Our first cover subject of 2022, Kayla Maria G, doesn’t merely break boundaries. She vaporizes them.

In a few short years, Kayla has rocketed from anonymity to prominence as a professional dancer, fashion model, and social media influencer. In the process, she has helped enlarge societal definitions of beauty that, until very recently, excluded bodies like hers. As an Afro-Latina with a visible disability, Kayla never saw anyone who resembled her in popular culture or mainstream media. As a result, she says, “I didn’t think I was ‘allowed’ to do the things I really wanted to do, which were dancing and modeling.”

Social norms fueled Kayla’s self-doubt, which nearly kept her from pursuing her passions at all. But once she gave herself permission to chase her dream, other barriers quickly fell. Those obstacles weren’t illusions—they really did, and still do, exist. But they proved no match for Kayla’s combination of talent and determination (plus a bit of good luck).

You can read her story beginning on page 28 of the January/February 2022 issue. And you’ll find other walls crumbling elsewhere in this issue of Amplitude. Take “Character Studies,” our look at the growing ranks of amputee protagonists in popular fiction. They’re not the first characters with limb difference you’ve ever seen in mass-market novels. But they’re more complex, realistic, and relatable than the portrayals you’re used to. And, like Kayla, these amputees reject the narrow roles that society often wants to confine them to. They have the same kind of adventures as any fully limbed protagonist would, with the same range of emotions, relationships, virtues, and vices that bring characters to life—and keep readers turning pages.

In “Hands-on Experience,” we hear from amputees who are breaking new ground in the corporate world by integrating adaptive features into merchandise that’s aimed far beyond the specialized disability market. The product in question, Nike’s GO FlyEase shoes, became an immediate hit with consumers and gained recognition from Time magazine as one of the top inventions of 2021. In the process, Go FlyEase illustrated how much buyers and sellers alike stand to benefit when people with disabilities are brought into the design process from square one.

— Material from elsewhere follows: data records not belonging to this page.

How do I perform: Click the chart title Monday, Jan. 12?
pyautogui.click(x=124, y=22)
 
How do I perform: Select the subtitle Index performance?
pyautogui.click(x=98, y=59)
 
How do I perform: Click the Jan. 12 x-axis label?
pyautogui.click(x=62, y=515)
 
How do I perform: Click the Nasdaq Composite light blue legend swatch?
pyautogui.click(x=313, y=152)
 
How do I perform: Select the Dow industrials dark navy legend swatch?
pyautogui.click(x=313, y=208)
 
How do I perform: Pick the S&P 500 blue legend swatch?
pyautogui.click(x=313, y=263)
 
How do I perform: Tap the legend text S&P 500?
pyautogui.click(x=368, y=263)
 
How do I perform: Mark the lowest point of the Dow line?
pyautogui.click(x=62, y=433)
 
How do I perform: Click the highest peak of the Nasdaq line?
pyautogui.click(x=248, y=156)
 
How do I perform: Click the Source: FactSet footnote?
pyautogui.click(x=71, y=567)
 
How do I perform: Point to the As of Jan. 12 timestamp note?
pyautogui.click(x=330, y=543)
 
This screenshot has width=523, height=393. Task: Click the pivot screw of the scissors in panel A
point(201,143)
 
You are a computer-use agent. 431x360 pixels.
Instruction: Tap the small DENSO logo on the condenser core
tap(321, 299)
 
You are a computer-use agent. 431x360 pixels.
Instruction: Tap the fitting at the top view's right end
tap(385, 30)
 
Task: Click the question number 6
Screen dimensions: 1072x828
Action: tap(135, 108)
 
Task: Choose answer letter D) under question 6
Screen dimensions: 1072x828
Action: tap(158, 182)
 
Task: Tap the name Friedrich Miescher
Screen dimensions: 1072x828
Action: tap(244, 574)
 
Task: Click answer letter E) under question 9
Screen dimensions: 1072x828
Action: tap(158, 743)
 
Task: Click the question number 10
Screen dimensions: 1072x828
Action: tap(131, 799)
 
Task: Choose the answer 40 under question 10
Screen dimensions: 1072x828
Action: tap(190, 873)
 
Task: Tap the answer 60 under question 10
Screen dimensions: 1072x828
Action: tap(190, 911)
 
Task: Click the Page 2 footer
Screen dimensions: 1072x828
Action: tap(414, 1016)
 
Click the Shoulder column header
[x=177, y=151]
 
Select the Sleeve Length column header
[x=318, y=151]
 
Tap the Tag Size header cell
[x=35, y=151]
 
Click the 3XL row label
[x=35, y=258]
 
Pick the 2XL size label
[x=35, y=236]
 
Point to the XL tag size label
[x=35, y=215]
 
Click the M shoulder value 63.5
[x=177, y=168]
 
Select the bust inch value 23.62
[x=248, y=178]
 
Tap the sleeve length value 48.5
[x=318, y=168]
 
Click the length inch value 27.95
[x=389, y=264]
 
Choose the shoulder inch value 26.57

The word that unites all these stories is normalization. Year after year, limb difference becomes more widely recognized as a commonplace aspect of humanity—not a sharp departure from ordinary existence, but a familiar variation on it. To quote Kayla Maria G again: “Just because I’m different, it doesn’t take away anything that I have to offer.” On the contrary, it adds to what she can offer. And no boundaries are going to stand in her way.